J’accuse ces maréchaux !
Les hommes sont bêtes et ignorants. De là vient leur misère. Au lieu de réfléchir, ils croient ce qu’on leur raconte. Ils se choisissent des maitres pour les juger, avec un goût funeste pour l’esclavage. Les hommes sont des moutons, ce qui rend possibles les armées et les guerres. Ils meurent victimes de leur docilité. Quand on a la curiosité de se pencher sur l’infâme première guerre mondiale, (mais qui a encore cette curiosité?) on se demande : comment une telle chose a-t-elle pu être acceptée ? Quel honneur national pour légitimer cela ? Comment a-t-on pu grimer en idéal ce qui n’était que banditisme, assassinat de masse et le faire admettre ? Le seul instant légitime où aurait dû être tirée l’unique bande de mitrailleuse eut été d’aligner légitimement cet empereur, ses conseillers, ces maréchaux et ces généraux qui se sont crus forts, surhumains, arbitres de la destinée de l’humanité et qui n’étaient que de misérables imbéciles. Leur vanité a perdu le monde. Des millions d’hommes sont morts pour avoir cru ce qu’enseignent les dirigeants, les législateurs, les ministres, les évêques, les maréchaux. Ils ont formé d’innombrables troupeaux que des bergers galonnés ont conduits à l’abattoir au son d’une musique militaire. En quatre ans, la civilisation s’est anéantie. Les chefs ont fait faillite. Leur rôle, le seul important, eut été justement d’éviter cela. Si tous ces braves ne savaient pas où ils allaient, les chefs eux auraient du savoir où ils menaient leurs nations. Un homme a le droit d’être bête pour son propre compte, pas pour le compte des autres. Ah ! Bon Dieu !… Si l’on avait mis les pères Joffre, Foch, Gallieni, si on les avait mis là dans le trou avec Guillaume II et le vieux Hindenburg en face, elle se serait vite tassé la guerre ! On l’avait envisagée courte, elle a duré une éternité.

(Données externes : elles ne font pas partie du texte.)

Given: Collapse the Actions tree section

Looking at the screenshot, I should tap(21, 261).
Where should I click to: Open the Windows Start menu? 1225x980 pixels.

La fleur de l’âge. Avoir vingt ans et mourir au champ d’honneur ! La boue, le sang, le tonnerre incessant des bombardements, les cris agonisants des copains et l’odeur de leurs cadavres. Peut-on encore imaginer ce qu’il a fallu d’inconscience, de pinard et d’abnégation pour se hisser hors des tranchées ? Aucun des soldats n’avait pourtant demandé à en être. Ils ont tous été malgré eux confrontés à la souffrance et aux angoisses, amenés à offrir leur intime chair aux canons. La suprême injustice a été que l’on disposât d’eux sans les consulter, qu’on les ait amenés au feu avec des mensonges. On peut comprendre que cette même injustice légalisée ait pu rendre caduque toutes leurs valeurs morales. L’honneur, le courage, la beauté des attitudes, l’héroïsme, toutes les conventions édictées par le commandement militaire préservé à l’abri, par les gens de l’arrière, par les médias ou l’opinion publique, n’ont été que des valeurs prônées par l’arrière que l’insoutenable front ne pouvait autoriser. Au front, le courage a commencé avec la peur et s’est fini sous les balles. Tous les « Pauvres Couillons du Front », les PCDF, se sont fait casser la gueule. Beaucoup n’en sont pas revenus ou sont rentrés estropiés, diminués ou fous. Peu ou pas d’indemnité. Les plus chanceux, ces pauvres types, ni belliqueux, ni agressifs, qui ont marché et tué sans savoir pourquoi, ont regagné, la gueule cassée, leurs charrues, leur ateliers, aussi gueux qu’avant, sans remerciements ni reconnaissance. A qui a profité leur héroïsme ? Les dividendes sont revenus aux maréchaux, aux généraux, aux hommes politiques, aux patrons de l’industrie guerrière, au marché des monuments aux morts. Les dirigeants, les maréchaux sont restés planqués. Ils ont envoyé sans compter se faire tuer, dans le meilleur des cas se faire amputer des millions de braves, des millions d’innocents. Ils ont assassiné sans vergogne et envoyé au poteau d’exécution au titre de je ne sais quel exemple ceux qui ne prétendaient pas se soumettre ou qui dénonçaient l’ignominie de leur entreprise. Pour quelle finalité ?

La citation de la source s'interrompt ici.